Mesa (master): aco: use bit vectors for liveness sets

Mon Sep 21 14:01:27 UTC 2020

Module: Mesa
Branch: master
Commit: d2c18b7bf37f6b4fd7b0a2f7cf2fc97c5305ea4c
URL:    http://cgit.freedesktop.org/mesa/mesa/commit/?id=d2c18b7bf37f6b4fd7b0a2f7cf2fc97c5305ea4c

Author: Rhys Perry <pendingchaos02 at gmail.com>
Date:   Mon Sep 14 16:45:55 2020 +0100

aco: use bit vectors for liveness sets

This seems to be much faster than hash sets.

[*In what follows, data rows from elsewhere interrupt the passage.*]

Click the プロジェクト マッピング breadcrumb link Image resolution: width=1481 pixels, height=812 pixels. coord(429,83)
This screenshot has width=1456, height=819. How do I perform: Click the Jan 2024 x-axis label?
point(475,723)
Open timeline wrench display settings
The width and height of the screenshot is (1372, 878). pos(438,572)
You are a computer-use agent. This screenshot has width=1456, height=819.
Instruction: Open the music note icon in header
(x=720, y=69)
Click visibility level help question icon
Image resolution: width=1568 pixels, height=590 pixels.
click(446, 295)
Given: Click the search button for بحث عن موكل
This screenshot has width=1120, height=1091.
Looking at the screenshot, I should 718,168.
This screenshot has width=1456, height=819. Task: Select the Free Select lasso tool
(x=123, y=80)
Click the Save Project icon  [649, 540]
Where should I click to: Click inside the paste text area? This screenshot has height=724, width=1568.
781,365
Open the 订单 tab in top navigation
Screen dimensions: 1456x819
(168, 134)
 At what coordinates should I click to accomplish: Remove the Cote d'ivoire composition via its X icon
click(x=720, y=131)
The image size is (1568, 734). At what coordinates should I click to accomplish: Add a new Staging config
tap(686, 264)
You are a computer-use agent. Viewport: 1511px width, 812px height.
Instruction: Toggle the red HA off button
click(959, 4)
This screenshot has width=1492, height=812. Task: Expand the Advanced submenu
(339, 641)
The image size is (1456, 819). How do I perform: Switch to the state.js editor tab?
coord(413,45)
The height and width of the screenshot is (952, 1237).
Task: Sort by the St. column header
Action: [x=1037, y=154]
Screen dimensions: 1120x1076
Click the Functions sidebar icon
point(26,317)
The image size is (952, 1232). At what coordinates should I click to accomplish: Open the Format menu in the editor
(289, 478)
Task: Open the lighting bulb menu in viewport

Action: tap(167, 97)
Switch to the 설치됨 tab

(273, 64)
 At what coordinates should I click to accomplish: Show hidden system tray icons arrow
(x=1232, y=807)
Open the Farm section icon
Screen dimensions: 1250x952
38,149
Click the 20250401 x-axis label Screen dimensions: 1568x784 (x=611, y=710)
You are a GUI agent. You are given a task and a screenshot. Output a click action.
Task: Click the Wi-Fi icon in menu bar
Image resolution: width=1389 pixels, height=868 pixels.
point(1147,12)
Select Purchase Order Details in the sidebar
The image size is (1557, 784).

When compiling pipelines from
5 games, live_var_analysis takes about a third the time it used to and
fossilize-replay is ~1.77% faster.

Signed-off-by: Rhys Perry <pendingchaos02 at gmail.com>
Reviewed-by: Daniel Schürmann <daniel at schuermann.dev>
Reviewed-by: Tony Wasserka <tony.wasserka at gmx.de>
Part-of: <https://gitlab.freedesktop.org/mesa/mesa/-/merge_requests/6733>

---

 src/amd/compiler/aco_ir.h                    |  11 +-
 src/amd/compiler/aco_live_var_analysis.cpp   |  23 +++--
 src/amd/compiler/aco_lower_to_cssa.cpp       |   4 +-
 src/amd/compiler/aco_register_allocation.cpp |  22 ++--
 src/amd/compiler/aco_util.h                  | 146 +++++++++++++++++++++++++++
 src/amd/compiler/aco_validate.cpp            |   3 +-
 6 files changed, 175 insertions(+), 34 deletions(-)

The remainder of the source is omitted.